Clause 33 of the Bill determines the fate of Section 106 payments. The Minister did not refer to those today. They will be affected by any development that the mayor has called in or has any role in granting. The provision adds only further incentive for the mayor to take over planning cases. We are concerned that the clause will allow and encourage the mayor to siphon off money from planning applications to use for his own purposes. Very often, developments, particularly those on a large scale, are acceptable to the local community only in return for investment of more practical benefit. It is therefore completely inappropriate that the mayor should be able to take Section 106 funds and use them for projects of his own choosing, and potentially he could be using them in a completely different part of London from where the money was derived.

Increased interference from these expanded planning powers, if they stay expanded and we do not manage to get them changed, could have further unwelcome side effects. Already the mayor has been involved in

28 Mar 2007 : Column 1707

more than 1,500 applications across London. Many are fairly minor. It is not surprising that this system is less efficient than boroughs reviewing their own applications. The Government seem to favour a faster process but in fact the boroughs work faster than the mayor on many occasions.

There is also a real possibility that under the provisions of the Bill developers might decide to tailor their new developments towards the mayor, especially if they anticipate local or resident antipathy and particularly with any larger proposals. In fact, there is a danger that if referrals to the mayor become commonplace, developers will have to pay very little regard indeed to local opposition. That is something we really will need to tease out.

The Minister referred to waste. While I know that there are no proposals in the Bill for a strategic waste authority, amendments were moved in the Commons to set up a strategic authority. We would resist any proposals if they were to be brought forward in this House and we would fully support the Government in this regard. I understand they are still opposed to such strategic waste authorities. An overarching scheme would mitigate against the current adequate arrangements for the collection of waste and its disposal. Most boroughs are already seeing an improvement in their recycling rates. There is little to suggest that that will not continue, or that a single authority would help that situation. What is certain is that the establishment of an overarching authority would lead to further costs to the taxpayer. We would urge the Government to hold their ground in opposition to this proposal if it comes before this House.

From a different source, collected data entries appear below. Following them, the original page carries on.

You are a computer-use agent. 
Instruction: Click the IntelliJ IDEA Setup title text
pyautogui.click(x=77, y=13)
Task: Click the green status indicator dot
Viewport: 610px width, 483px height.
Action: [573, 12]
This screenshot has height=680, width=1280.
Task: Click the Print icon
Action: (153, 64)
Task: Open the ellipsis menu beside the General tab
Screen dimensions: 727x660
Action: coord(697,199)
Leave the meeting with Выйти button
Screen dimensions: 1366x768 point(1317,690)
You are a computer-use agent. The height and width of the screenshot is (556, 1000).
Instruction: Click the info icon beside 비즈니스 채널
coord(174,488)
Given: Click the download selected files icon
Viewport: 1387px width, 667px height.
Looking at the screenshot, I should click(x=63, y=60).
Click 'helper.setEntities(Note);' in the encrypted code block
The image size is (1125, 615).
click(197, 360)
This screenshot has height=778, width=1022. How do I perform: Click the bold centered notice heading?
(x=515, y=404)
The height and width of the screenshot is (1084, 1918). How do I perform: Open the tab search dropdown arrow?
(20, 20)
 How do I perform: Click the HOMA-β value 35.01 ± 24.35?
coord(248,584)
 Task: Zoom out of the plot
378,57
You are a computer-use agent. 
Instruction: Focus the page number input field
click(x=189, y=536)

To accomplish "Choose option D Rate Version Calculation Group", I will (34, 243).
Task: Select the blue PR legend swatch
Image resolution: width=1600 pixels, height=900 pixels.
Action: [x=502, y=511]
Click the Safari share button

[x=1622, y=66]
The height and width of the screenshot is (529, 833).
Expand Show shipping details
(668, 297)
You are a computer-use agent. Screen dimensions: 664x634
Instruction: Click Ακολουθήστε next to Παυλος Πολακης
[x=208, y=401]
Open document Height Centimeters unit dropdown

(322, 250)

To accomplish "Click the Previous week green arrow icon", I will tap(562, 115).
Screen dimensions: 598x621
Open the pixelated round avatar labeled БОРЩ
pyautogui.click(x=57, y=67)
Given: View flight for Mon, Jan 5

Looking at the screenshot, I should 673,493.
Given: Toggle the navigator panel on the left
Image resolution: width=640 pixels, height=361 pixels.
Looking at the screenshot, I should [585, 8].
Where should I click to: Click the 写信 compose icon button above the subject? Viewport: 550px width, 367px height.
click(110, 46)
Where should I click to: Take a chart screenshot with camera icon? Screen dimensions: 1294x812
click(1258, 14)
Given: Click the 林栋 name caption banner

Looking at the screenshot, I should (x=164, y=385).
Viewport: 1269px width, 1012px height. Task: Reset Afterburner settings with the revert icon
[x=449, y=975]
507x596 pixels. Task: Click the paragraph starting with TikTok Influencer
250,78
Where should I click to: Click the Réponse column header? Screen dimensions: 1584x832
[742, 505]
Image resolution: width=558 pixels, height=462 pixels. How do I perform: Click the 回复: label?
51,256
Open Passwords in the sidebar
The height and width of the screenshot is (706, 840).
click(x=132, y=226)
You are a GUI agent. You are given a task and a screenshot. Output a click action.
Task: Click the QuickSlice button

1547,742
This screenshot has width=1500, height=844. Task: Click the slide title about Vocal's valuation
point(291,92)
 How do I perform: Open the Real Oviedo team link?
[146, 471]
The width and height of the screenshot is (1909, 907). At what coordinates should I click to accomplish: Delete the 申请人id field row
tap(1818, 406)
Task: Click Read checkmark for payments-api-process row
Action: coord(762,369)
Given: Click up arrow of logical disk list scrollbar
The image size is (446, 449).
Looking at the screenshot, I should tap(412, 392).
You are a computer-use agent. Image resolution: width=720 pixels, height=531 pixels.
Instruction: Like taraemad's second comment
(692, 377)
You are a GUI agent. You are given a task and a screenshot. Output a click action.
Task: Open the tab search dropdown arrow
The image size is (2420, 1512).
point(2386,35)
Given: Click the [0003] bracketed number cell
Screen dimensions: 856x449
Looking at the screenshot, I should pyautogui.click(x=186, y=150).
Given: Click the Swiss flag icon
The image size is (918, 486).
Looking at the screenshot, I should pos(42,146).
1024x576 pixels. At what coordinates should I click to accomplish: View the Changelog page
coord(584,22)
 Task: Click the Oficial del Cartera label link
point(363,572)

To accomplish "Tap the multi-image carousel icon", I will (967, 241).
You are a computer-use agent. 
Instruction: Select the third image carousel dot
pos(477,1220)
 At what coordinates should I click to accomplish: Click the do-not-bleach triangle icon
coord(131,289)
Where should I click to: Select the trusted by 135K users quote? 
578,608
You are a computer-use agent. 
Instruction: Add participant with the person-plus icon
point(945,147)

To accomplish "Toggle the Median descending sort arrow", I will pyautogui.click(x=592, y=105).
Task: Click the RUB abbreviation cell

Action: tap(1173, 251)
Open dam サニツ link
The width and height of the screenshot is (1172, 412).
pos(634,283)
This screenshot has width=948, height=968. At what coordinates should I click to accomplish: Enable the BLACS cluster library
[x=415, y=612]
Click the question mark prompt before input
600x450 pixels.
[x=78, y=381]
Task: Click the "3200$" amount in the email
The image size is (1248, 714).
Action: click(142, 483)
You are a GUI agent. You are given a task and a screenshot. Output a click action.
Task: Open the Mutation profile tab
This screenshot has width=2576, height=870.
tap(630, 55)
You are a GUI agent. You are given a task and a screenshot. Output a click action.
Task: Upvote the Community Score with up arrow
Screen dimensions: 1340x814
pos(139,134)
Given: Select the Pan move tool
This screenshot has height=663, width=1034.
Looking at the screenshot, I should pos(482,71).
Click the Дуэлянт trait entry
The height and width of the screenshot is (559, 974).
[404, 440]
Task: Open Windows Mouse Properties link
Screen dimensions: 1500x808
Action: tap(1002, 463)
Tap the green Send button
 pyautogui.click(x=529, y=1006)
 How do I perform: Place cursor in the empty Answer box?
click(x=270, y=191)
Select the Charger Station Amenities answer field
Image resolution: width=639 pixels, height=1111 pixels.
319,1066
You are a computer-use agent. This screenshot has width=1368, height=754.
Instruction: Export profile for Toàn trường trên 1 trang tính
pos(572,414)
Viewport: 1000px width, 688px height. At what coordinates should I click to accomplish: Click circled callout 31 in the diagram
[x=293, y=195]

More positively, there are other parts of the Bill that we broadly welcome; for example, Part 4 which deals with health. We agree that it is appropriate for the mayor to prepare a strategy to reduce the city’s health inequalities and that the regional director for public health should act as health adviser and be subject to summons in public.

We will look carefully at the proposals on climate change and the powers that will be given to the mayor. I am bound to say that London seems a very little place in the whole of the world to have its own climate policy, but I suppose if it extends further than pricing 4X4s out of London, it may have some effect.

In truth, however, more of this Bill disappoints than brings hope. It is a missed opportunity to bring the mayor properly to account, to impose effective constraints on his powers, to review his current powers, and consequently to increase public confidence in the office. Despite what the Minister has said, the Bill will lead to the centralisation of many powers currently in the hands of the London boroughs. This is not in the interests of the residents of London; nor will it stimulate the more efficient provision of services. The office was created to perform a strategic role. It was not universally popular, and is still not universally popular, but it should remain only in a strategic role.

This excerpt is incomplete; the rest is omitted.